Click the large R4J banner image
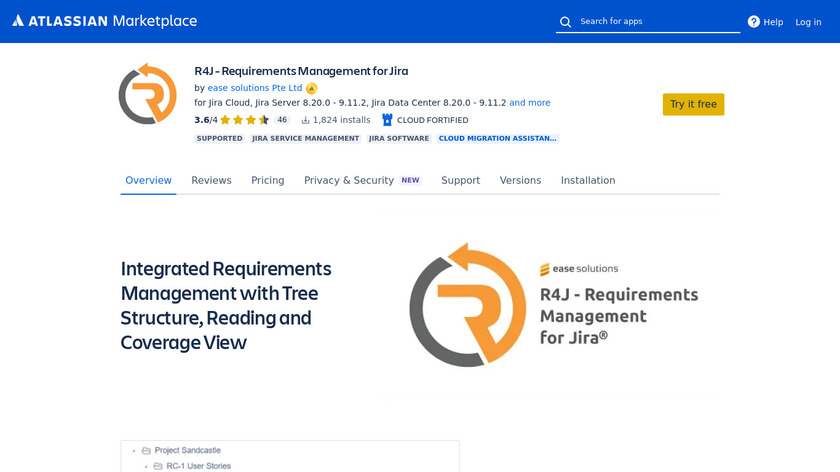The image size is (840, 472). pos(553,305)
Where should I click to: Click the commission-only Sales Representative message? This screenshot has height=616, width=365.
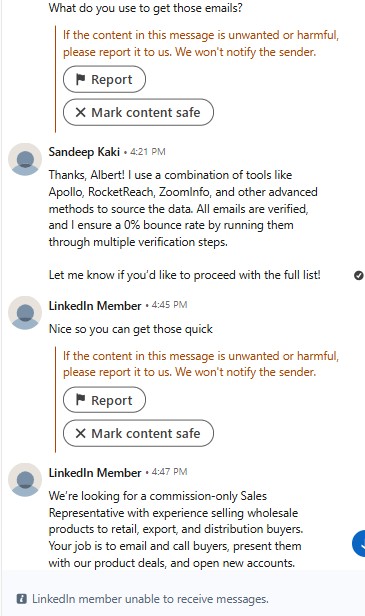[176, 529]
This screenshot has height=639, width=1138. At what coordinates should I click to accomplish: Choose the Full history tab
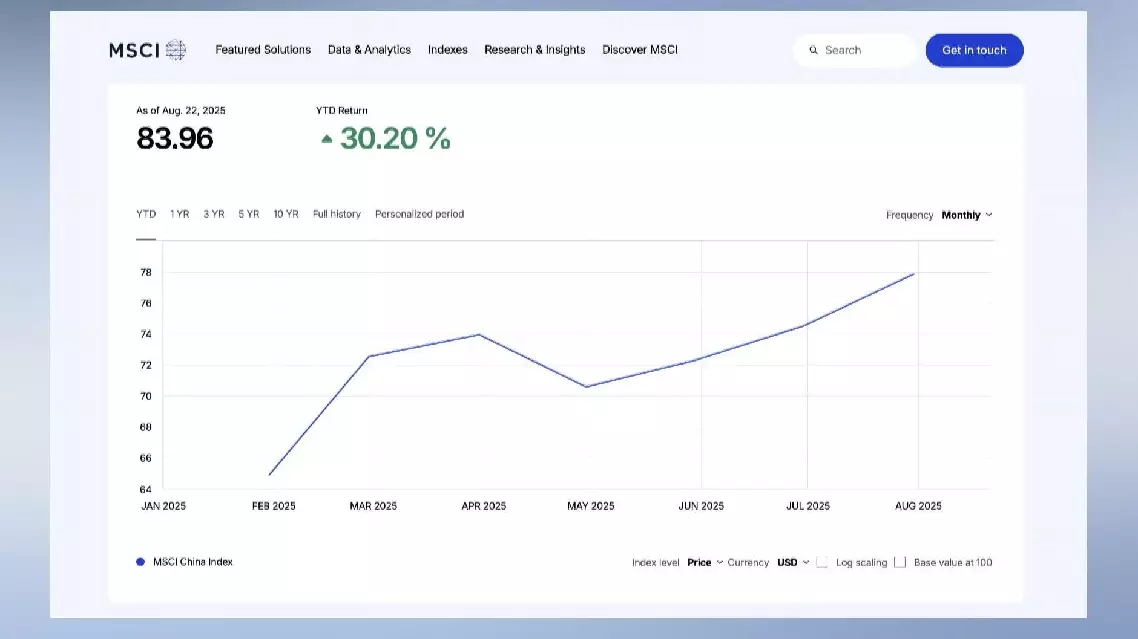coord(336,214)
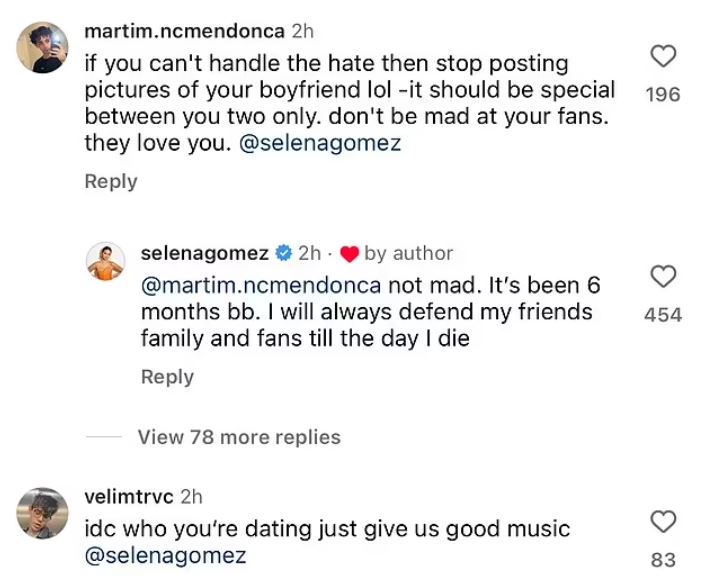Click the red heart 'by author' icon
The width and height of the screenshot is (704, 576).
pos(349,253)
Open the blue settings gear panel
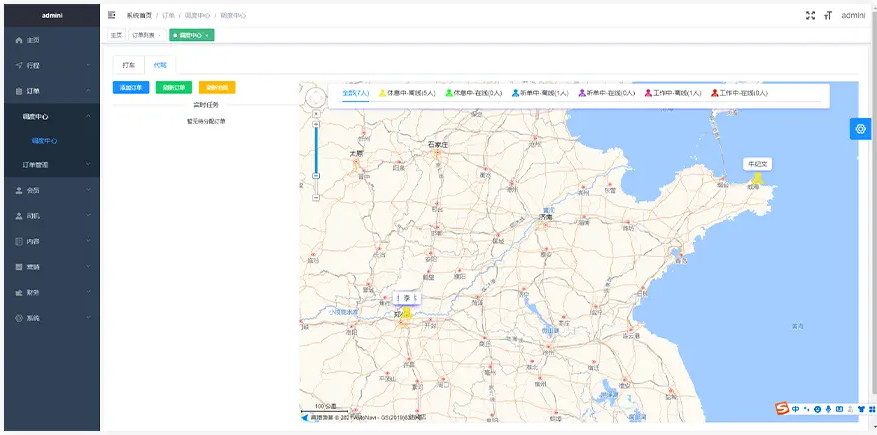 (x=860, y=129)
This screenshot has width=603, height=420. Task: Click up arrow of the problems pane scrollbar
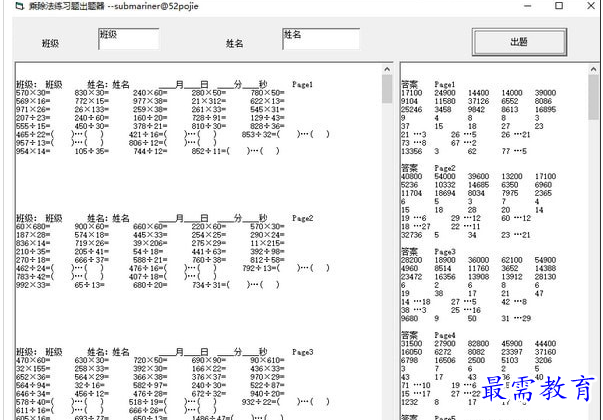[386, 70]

* _What you need to do_
Rewrite the material above with every instance of "This screenshot" changed to "This image" and everything else left as it is. Omit the pictures from your answer.

* _Response to this task_
Click the large R4J banner image
The image size is (840, 472). pos(553,305)
Where should I click to: Click the commission-only Sales Representative message? This image has height=616, width=365.
[176, 529]
This image has height=639, width=1138. At what coordinates should I click to accomplish: Choose the Full history tab
coord(336,214)
Click the red heart 'by author' icon
The width and height of the screenshot is (704, 576).
pos(349,253)
Open the blue settings gear panel
 (x=860, y=129)
This image has width=603, height=420. Task: Click up arrow of the problems pane scrollbar
[386, 70]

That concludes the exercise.